_TASK OBJECTIVE_.
Determine how many lines of the listing contain the word "will". The reply is that number alone.

_AVAILABLE DATA_.

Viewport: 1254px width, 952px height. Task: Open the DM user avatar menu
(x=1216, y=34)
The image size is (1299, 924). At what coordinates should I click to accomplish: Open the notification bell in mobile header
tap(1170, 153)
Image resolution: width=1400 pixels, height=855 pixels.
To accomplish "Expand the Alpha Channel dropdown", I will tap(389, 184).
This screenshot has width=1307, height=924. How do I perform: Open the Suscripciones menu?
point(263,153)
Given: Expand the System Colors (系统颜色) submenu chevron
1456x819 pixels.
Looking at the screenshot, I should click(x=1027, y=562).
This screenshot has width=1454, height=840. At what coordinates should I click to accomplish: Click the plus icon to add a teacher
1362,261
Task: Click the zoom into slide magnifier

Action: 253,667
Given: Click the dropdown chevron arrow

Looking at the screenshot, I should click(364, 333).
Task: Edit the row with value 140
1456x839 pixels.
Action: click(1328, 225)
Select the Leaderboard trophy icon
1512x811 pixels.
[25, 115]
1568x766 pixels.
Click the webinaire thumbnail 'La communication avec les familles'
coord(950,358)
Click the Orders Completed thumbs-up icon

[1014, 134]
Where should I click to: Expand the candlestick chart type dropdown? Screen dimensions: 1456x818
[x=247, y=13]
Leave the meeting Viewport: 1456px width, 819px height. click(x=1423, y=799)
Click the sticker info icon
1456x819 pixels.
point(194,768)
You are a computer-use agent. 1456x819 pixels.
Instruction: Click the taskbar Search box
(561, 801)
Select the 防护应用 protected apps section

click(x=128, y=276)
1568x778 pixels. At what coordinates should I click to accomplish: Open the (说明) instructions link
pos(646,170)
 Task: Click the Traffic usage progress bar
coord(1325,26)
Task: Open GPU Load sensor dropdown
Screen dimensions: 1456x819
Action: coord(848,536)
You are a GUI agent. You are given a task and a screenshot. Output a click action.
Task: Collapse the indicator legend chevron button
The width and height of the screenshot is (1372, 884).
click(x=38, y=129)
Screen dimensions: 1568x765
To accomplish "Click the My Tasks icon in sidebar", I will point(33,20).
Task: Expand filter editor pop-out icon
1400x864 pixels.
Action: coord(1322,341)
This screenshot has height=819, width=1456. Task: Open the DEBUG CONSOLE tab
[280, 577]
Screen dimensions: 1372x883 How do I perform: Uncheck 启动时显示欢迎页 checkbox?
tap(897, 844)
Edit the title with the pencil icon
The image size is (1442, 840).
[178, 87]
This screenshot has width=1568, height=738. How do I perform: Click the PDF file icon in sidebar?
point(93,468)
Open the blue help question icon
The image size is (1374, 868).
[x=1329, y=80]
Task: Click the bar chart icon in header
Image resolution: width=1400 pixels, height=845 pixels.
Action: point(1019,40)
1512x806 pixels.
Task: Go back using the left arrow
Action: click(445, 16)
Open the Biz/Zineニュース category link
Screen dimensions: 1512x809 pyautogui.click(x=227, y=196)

_WRITTEN RESPONSE_.
2